Ayotte tops N.H. conservatives’ battle
Backers figured in close contest
MANCHESTER, N.H. — In the last significant turn of a tumultuous primary season nationally, Kelly Ayotte, a former New Hampshire attorney general, was declared the winner yesterday in a closer-than-expected Republican primary for US Senate.
With a thin victory margin of 1,667 votes, Ayotte overcame a late-charging challenge from lawyer Ovide Lamontagne, who had the support of several conservative Tea Party leaders. The secretary of state’s office declared her the winner early yesterday afternoon, more than 16 hours after the polls closed.
Lamontagne conceded to his GOP rival, saying he would not pursue a recount. Her Democratic opponent, US Representative Paul Hodes, was unopposed for his party’s nomination.
Ayotte, 42, and making her first try for elected public office, enjoyed the support of party officials as well as former GOP vice presidential candidate Sarah Palin and overcame her rival’s claim that he was the real conservative in the race. Lamontagne had the backing of local activists of the Tea Party movement as well as Senator Jim DeMint of South Carolina, who has become a force in GOP primaries.

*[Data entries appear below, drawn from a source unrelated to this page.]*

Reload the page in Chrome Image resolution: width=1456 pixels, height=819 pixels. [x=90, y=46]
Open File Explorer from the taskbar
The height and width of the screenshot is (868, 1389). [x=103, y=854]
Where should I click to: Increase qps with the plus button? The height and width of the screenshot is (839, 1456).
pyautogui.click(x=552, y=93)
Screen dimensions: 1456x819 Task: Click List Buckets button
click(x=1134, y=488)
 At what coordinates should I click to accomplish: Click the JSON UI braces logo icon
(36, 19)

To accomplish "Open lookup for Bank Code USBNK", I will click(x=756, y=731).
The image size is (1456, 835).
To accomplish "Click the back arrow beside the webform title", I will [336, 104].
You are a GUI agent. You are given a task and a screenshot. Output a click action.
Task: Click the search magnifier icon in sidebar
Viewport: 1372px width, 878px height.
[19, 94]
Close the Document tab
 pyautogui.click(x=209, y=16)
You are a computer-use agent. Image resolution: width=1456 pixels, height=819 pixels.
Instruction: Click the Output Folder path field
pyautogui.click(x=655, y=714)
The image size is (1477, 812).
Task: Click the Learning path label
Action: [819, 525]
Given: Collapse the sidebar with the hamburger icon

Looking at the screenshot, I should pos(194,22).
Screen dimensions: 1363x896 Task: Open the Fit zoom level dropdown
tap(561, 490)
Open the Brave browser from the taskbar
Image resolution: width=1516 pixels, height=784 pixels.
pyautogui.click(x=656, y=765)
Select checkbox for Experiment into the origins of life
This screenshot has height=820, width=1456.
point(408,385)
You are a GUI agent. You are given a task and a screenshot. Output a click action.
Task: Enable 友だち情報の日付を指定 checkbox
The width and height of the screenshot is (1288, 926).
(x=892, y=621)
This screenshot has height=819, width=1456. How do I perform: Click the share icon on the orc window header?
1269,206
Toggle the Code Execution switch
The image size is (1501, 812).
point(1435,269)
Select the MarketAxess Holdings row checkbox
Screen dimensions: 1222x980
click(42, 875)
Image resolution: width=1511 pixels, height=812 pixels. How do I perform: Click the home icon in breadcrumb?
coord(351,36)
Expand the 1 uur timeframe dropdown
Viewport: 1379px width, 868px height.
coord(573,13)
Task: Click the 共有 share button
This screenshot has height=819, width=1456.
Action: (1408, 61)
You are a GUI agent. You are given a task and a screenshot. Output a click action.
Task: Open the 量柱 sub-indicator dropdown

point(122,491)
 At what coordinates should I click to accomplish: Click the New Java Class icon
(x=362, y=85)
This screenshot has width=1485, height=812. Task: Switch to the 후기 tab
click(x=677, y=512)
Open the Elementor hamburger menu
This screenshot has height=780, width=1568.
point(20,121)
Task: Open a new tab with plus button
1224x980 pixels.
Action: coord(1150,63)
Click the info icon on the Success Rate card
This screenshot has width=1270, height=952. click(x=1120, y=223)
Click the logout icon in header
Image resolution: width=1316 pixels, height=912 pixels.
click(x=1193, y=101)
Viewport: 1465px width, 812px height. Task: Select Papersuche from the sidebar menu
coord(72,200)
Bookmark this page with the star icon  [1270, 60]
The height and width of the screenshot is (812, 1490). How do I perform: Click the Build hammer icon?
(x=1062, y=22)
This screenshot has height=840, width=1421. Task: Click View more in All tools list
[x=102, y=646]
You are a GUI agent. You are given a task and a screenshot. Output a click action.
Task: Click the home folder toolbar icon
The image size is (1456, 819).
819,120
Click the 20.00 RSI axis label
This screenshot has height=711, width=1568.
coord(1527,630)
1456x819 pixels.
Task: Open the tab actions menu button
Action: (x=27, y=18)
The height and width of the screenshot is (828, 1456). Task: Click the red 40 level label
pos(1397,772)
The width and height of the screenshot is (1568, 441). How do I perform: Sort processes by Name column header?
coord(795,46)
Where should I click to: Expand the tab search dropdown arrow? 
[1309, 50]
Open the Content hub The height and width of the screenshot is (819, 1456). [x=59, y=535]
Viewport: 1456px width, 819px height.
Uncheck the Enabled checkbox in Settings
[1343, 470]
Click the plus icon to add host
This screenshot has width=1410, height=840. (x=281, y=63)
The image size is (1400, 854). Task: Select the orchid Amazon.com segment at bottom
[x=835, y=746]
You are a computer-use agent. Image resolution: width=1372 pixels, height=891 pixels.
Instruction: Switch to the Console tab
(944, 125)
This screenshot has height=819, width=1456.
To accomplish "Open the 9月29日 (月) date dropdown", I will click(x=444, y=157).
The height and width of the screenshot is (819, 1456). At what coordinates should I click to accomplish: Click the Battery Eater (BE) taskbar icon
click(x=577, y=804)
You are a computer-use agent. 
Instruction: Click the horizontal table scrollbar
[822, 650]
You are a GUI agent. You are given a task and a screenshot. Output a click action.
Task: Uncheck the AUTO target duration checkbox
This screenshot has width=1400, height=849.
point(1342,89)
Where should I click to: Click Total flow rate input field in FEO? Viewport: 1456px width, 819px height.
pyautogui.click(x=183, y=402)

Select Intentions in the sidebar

Democrats conceded privately that Ayotte would be a more difficult candidate in the general election than Lamontagne, and Hodes ran television ads this summer assailing her. The winner will succeed retiring Republican Senator Judd Gregg.
Hodes began criticizing Ayotte immediately after Lamontagne conceded.
“Today, the Republicans in New Hampshire nominated another extreme right-wing candidate out of step with mainstream New Hampshire voters,’’ Hodes said in a statement.
Ayotte told supporters yesterday that she wants to finish what Gregg has started by advocating lower spending and personal responsibility. She pledged to oppose special spending through earmarks and to help small businesses by cutting wasteful spending.